TASK – Using the listing below, set down each line from the line containing "Open the response format JSON dropdown" through the line containing "Click the take", both ends included, exactly and with nothing added.

SUPPLIED RECORDS –

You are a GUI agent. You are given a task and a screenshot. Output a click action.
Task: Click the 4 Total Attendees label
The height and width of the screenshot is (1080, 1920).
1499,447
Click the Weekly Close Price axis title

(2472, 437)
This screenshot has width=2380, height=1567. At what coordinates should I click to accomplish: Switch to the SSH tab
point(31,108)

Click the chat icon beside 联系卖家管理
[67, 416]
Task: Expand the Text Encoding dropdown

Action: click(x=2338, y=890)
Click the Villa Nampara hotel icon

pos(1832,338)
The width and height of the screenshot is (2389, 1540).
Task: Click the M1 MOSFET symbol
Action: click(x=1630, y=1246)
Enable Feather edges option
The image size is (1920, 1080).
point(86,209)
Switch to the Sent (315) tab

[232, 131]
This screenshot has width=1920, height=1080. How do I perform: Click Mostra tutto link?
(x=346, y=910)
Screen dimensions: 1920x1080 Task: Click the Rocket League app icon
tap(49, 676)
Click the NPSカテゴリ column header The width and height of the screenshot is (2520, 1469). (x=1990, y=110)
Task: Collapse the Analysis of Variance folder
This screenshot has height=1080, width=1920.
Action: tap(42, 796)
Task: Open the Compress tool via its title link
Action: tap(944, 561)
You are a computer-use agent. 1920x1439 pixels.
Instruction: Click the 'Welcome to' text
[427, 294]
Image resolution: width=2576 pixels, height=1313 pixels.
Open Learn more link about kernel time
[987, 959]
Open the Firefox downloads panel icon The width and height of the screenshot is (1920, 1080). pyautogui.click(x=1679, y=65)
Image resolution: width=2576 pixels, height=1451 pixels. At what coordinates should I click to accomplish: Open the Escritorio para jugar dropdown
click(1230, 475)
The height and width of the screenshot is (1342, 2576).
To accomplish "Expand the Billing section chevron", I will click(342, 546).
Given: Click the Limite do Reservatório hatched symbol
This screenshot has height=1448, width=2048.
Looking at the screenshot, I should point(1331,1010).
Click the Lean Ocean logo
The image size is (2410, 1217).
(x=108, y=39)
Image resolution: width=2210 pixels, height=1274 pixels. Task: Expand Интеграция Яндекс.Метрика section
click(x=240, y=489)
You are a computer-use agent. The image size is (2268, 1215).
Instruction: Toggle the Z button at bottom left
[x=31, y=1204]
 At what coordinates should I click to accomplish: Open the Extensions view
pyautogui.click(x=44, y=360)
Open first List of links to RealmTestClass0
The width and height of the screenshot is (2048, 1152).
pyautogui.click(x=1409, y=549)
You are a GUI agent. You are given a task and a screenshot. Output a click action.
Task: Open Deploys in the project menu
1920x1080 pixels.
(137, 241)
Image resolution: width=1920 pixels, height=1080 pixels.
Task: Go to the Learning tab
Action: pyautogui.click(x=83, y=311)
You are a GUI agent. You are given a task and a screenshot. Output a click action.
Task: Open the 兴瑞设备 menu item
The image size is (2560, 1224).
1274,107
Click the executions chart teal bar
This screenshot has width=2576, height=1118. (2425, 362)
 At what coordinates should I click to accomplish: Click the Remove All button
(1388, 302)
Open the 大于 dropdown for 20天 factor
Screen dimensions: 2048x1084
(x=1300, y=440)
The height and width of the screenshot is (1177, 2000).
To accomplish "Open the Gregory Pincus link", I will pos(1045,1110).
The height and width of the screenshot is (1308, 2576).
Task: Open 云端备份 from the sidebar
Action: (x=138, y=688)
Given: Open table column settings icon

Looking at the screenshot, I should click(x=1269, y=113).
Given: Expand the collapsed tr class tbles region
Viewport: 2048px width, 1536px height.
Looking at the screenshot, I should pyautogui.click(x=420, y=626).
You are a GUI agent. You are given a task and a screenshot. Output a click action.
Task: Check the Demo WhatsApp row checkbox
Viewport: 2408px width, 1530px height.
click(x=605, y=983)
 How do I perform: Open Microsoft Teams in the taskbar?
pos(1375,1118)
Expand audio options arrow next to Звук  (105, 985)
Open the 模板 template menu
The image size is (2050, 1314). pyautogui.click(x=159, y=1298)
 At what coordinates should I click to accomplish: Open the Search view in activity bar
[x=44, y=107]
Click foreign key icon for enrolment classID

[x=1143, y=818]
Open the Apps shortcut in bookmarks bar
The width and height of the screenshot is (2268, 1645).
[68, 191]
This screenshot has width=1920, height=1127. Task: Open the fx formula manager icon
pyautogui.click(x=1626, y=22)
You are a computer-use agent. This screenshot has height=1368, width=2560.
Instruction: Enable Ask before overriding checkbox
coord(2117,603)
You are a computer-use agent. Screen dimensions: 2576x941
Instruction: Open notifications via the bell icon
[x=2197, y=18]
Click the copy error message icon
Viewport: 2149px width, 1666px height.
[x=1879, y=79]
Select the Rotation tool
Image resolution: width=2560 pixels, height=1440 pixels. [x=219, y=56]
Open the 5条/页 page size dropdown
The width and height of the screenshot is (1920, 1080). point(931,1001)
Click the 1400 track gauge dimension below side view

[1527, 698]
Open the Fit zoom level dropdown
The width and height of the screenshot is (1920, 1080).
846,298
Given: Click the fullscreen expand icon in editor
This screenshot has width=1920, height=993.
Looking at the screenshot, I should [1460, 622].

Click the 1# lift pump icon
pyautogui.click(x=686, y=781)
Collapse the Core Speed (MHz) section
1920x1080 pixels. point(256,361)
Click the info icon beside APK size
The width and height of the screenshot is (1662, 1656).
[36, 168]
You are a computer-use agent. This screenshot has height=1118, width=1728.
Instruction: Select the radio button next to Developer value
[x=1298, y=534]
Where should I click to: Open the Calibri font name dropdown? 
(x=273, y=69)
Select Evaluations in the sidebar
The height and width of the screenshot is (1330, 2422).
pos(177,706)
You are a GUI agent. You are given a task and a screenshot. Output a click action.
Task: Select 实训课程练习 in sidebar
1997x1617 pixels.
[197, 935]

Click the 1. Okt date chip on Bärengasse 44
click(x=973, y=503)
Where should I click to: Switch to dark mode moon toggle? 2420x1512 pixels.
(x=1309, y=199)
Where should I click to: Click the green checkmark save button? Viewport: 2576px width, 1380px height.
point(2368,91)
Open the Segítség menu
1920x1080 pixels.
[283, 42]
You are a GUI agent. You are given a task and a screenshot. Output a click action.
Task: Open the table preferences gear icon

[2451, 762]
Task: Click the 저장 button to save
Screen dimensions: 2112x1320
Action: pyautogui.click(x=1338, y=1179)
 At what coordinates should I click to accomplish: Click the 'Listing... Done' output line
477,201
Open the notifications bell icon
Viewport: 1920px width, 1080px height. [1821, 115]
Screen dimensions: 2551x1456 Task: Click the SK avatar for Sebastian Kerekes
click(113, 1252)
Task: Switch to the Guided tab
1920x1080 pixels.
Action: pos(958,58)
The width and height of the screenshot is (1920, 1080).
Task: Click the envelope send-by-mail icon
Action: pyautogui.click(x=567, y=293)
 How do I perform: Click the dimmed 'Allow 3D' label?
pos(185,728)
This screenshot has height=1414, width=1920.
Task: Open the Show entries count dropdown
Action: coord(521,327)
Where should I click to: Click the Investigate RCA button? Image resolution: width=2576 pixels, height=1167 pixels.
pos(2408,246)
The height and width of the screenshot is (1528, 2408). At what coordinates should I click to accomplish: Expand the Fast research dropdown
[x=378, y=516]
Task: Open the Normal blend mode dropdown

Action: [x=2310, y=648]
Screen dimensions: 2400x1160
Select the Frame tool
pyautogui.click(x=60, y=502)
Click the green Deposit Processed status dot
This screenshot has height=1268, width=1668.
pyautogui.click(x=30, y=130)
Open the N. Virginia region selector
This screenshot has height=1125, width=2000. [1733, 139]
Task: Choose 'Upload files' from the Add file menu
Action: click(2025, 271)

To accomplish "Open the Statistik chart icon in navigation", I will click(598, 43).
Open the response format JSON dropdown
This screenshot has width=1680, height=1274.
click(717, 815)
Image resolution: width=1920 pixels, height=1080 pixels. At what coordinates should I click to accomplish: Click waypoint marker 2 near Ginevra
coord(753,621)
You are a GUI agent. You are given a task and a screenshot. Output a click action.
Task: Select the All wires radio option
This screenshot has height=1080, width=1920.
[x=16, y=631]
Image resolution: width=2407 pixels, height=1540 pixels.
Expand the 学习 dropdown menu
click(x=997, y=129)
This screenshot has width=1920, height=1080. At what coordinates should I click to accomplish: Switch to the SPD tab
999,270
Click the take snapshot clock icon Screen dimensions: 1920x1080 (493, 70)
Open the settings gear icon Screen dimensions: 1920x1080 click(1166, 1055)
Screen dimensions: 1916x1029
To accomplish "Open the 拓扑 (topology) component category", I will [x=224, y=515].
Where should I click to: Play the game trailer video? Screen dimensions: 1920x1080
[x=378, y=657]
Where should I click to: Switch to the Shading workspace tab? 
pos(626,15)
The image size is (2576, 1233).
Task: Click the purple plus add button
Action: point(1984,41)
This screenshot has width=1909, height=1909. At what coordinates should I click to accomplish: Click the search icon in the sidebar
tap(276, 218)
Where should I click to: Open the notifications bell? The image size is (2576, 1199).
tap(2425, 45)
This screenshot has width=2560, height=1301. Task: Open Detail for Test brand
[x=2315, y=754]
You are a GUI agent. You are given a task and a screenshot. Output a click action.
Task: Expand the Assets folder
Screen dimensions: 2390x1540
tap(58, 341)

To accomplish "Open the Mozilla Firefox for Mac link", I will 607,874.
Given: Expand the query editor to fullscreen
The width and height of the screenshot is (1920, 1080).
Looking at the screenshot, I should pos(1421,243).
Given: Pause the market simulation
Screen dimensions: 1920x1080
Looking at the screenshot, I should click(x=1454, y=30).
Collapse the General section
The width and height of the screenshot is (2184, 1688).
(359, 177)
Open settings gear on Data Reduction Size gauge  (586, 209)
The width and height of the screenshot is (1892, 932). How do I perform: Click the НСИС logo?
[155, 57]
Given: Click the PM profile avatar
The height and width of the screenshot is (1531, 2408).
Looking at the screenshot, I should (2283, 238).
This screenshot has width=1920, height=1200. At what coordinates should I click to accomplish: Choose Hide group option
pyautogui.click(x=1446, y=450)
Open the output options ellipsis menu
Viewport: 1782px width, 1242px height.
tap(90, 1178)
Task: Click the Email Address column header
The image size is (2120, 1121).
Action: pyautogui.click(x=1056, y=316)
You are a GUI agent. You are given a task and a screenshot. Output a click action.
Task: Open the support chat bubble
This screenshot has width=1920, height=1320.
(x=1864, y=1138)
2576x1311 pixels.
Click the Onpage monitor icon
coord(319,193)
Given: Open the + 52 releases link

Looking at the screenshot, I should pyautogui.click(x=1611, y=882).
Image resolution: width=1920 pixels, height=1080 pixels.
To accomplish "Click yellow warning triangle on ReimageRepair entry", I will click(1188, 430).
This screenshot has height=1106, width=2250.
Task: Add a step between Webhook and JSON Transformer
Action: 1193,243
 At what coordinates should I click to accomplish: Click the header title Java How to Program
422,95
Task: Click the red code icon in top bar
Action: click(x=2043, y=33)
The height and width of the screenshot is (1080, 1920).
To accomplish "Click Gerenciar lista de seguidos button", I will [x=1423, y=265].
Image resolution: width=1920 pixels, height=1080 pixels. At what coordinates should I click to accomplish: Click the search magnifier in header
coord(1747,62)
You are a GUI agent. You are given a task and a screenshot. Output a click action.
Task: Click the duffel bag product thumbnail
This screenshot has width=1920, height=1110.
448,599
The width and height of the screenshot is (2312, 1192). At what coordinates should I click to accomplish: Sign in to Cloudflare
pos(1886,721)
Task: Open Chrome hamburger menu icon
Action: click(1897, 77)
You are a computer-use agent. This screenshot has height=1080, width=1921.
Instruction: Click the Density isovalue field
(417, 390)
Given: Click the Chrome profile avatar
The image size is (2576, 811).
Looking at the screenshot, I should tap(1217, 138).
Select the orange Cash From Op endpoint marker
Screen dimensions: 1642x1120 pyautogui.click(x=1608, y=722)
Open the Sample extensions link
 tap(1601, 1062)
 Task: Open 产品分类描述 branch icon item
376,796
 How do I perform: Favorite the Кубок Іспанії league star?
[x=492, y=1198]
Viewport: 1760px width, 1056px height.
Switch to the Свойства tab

RESULT –
Open the response format JSON dropdown
This screenshot has width=1680, height=1274.
click(717, 815)
Image resolution: width=1920 pixels, height=1080 pixels. At what coordinates should I click to accomplish: Click waypoint marker 2 near Ginevra
coord(753,621)
You are a GUI agent. You are given a task and a screenshot. Output a click action.
Task: Select the All wires radio option
This screenshot has height=1080, width=1920.
[x=16, y=631]
Image resolution: width=2407 pixels, height=1540 pixels.
Expand the 学习 dropdown menu
click(x=997, y=129)
This screenshot has width=1920, height=1080. At what coordinates should I click to accomplish: Switch to the SPD tab
999,270
Click the take snapshot clock icon Screen dimensions: 1920x1080 (493, 70)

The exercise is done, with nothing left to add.